The latest Quinnipiac Poll has PA solidly for Rudy, with him leading Clinton 51-40. This is exactly the kind of polling data that can cause Republicans to line up behind him. It’s one thing for Democrats to get excited about their chances in Western states like CO, NV, and AZ, it’s quite another for Republicans to be favored in PA and NJ.


Mitt Romney has plans to launch an early media blitz to introduce himself to America. This seems like a good idea in that most Americans have never heard of him. On the plus side, it means his relatively low poll numbers can jump up if he can make a positive impression. On the other hand, he’s third in NH polling with 17%, and since he was Governor of Massachusetts, those people do know who he is.


On the Democratic side, Hillary is still leading, with sizeable leads in NY and CA polling.

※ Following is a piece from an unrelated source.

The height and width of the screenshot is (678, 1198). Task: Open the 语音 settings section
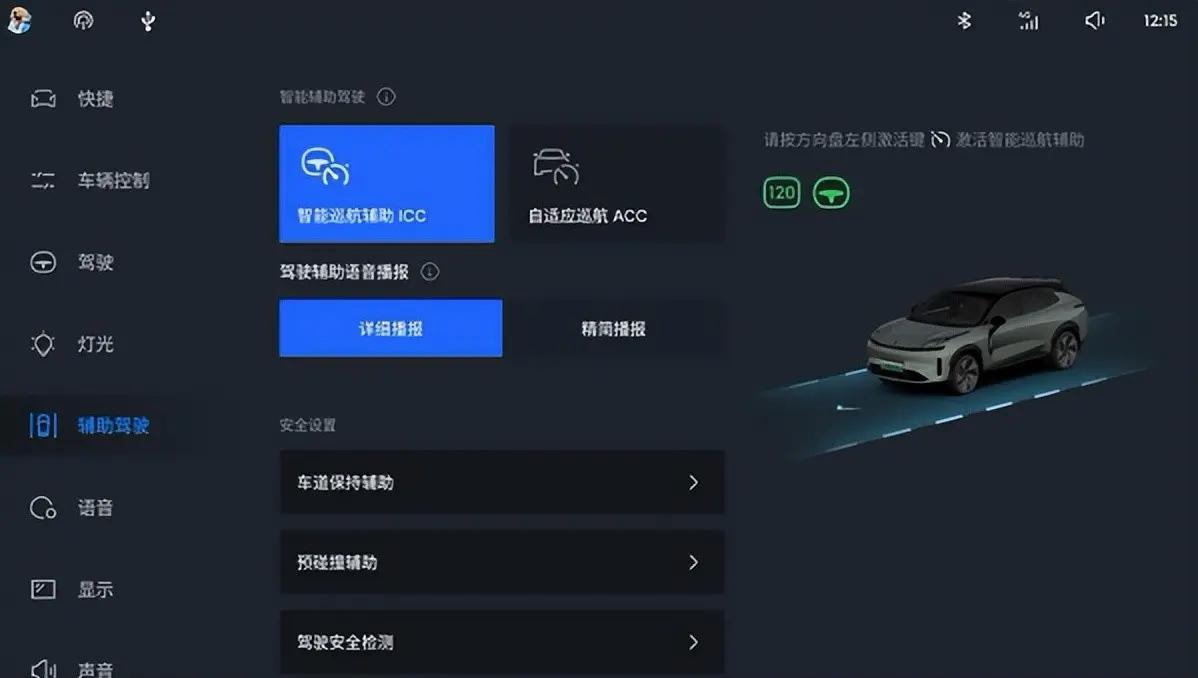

Obama still has plenty of time to make a move, since many people still don’t know who he is. As I pointed out earlier, in head to head matchups, Hillary is over 50%, which means votes have to be taken away from her.


The Clinton campaign has decided to organize women behind her under the banner Women For Hillary. Since 54% of the voters in 2004 were women, there are worse ideas. The danger, of course, is that this could turn off men. I know what you’re thinking – how can Hillary turn off men more than she already does? But I think it’s possible and that in a close race, men could be suspicious of Hillary’s agenda and shift to a male candidate.


I haven’t mentioned John Edwards yet, even though the title of this edition of N&N refers to him as well as McCain. The latest Gallup Poll is quite unpleasant for him, as he dropped from 13% to 9%, while Al Gore, on the strength of his Oscar appearance, went from 14 to 18%. Having half as much support as someone who is not running is never a good thing. He still does well in head to head matchups with Republicans, the problem is in his own party. The high point of his week was being called a faggot by Ann Coulter, the High Priestess of Hate. Edwards is actually trying to use the evil anorexic’s attack to raise money – actually featuring her on the front page of his web site. When you’re depending on the nastiness of strangers, your campaign ain’t all it needs to be.